La méthode Feldenkrais
La méthode Feldenkrais s’invite au musée depuis l’exposition de Carol Bove : La genevoise. Mais de quoi s’agit-il ?
L’accent est mis sur les mouvements qui façonnent la vie quotidienne d’une personne et sur les possibilités de les varier de manière appropriée. Il permet aux personnes d’élargir leur conscience grâce à la perception de séquences de mouvement et d’obtenir une plus grande différenciation sensorimotrice. Il s’agit, par exemple, de pallier un mouvement douloureux en montrant de nouvelles alternatives de mouvement.
La méthode peut ainsi être utilisée pour retrouver une mobilité complète après des blessures en rééducation et pour réduire les douleurs causées par une mauvaise posture. Elle aide à maintenir une activité mentale et physique jusqu’à un âge avancé. Elle peut également être utile aux musiciens, danseurs et athlètes.

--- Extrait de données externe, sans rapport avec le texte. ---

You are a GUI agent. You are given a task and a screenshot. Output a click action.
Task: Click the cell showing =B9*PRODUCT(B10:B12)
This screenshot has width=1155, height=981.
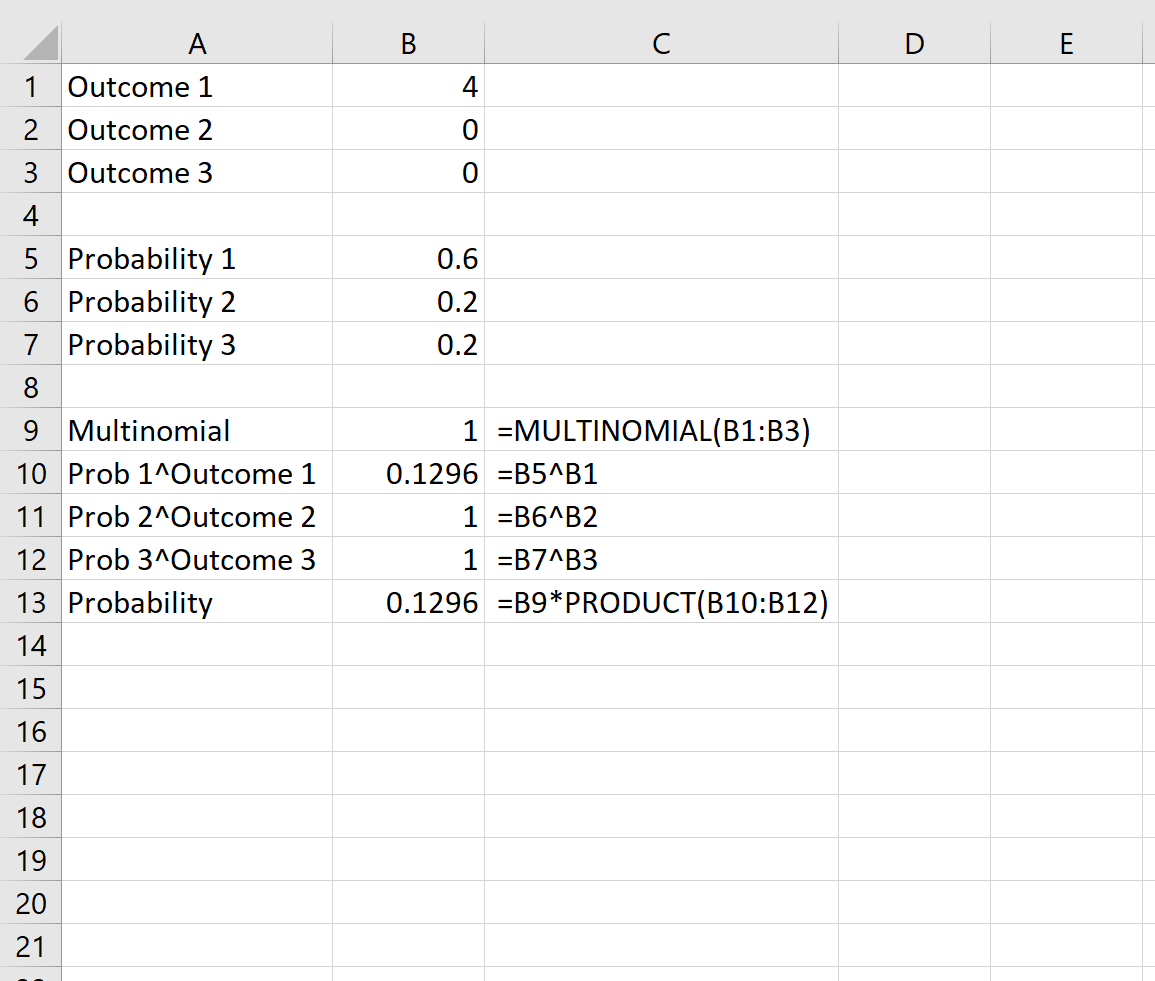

Moshé Feldenkrais voyait la pensée, la perception et le mouvement humains comme des ingrédients communs de l’action humaine. L’idée décisive pour lui était la capacité humaine d’auto-éducation basée sur les souhaits et les possibilités de l’individu. Pour développer sa méthode, il s’appuie sur des décennies de travail en tant que professeur de judo. Il ne s’agit pas d’exercices physiques au sens conventionnel du terme, mais de séquences de mouvements lentes et calmes qui s’appuient les unes sur les autres par petites étapes.
L’objectif est de changer et de développer ensemble plusieurs éléments : le mouvement, la perception sensorielle, le sentiment et la pensée.